Thursday, 28 October 2010

Make Your Applications More Efficient with Multitasking

Multitasking is the ability to do more than one thing at the same time. As far as Windows applications are concerned, it is one of those concepts that is easy to describe but that, until recently, has been difficult to implement without getting embroiled in the threading mechanism provided by the .NET Framework and the operating system. A good implementation of multitasking achieves two objectives:

  1. It helps to ensure that an application remains responsive; a desktop application can wait and respond to user input on one thread while another thread performs any processing required.
  2. It assists in making the application scalable; if the application is deployed to a computer with a multicore processor, it can take advantage of the additional processing power to perform operations concurrently.

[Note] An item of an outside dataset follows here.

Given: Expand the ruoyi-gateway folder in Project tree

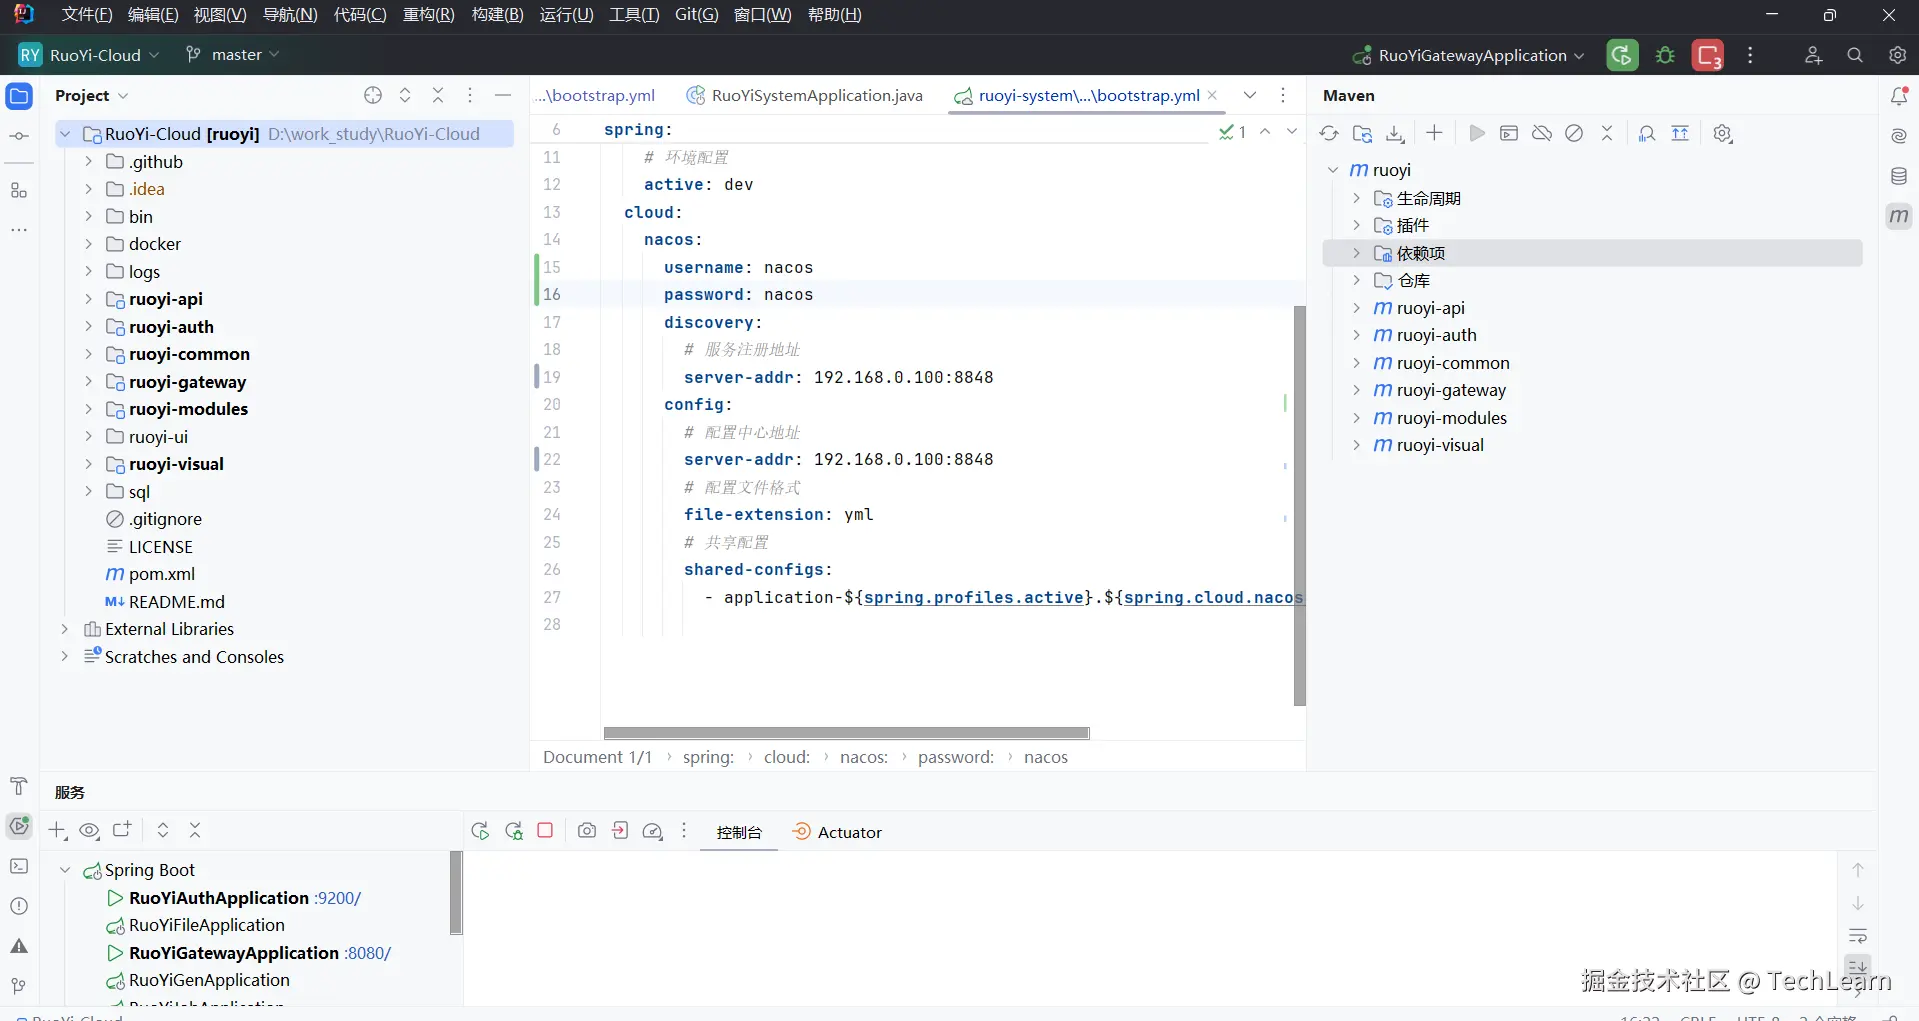Looking at the screenshot, I should (x=88, y=382).
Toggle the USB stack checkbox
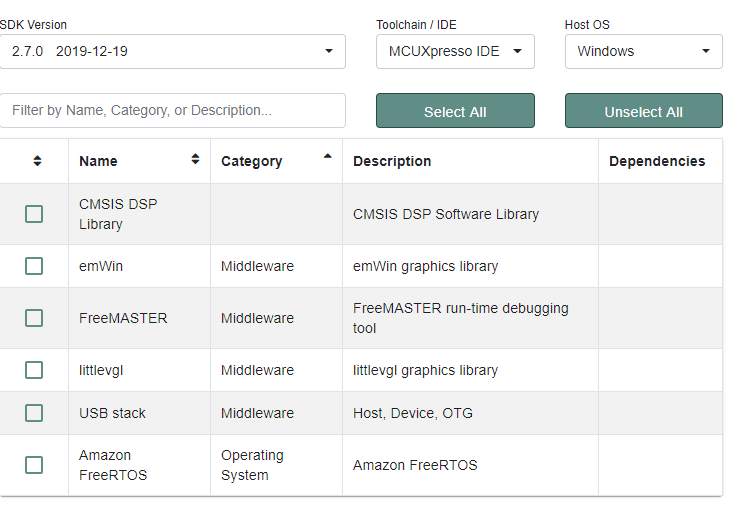 (34, 413)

In the optimal scenario, an application running on a multicore processor performs as many concurrent tasks as there are processor cores available, keeping each of the cores busy. However, there are many issues you have to consider to implement concurrency, including the following:

  • How can you divide an application into a set of concurrent operations?
  • How can you arrange for a set of operations to execute concurrently, on multiple processors?
  • How can you ensure that you attempt to perform only as many concurrent operations as there are processors available?
  • If an operation is blocked (such as while it is waiting for I/O to complete), how can you detect this and arrange for the processor to run a different operation rather than sit idle?
  • How can you determine when one or more concurrent operations have completed?
  • How can you synchronize access to shared data to ensure that two or more concurrent operations do not inadvertently corrupt each other’s data?

To an application developer, the first question is a matter of application design. The remaining questions depend on the programmatic infrastructure—Microsoft provides the Task Parallel Library (TPL) to help address these issues.

Tasks, Threads, and the ThreadPool

The most important type in the TPL is the Task class in the System.Threading.Tasks namespace. The Task class is an abstraction of a concurrent operation. You create a Task object to run a block of code. You can instantiate multiple Task objects and start them running in parallel if sufficient processor cores are available.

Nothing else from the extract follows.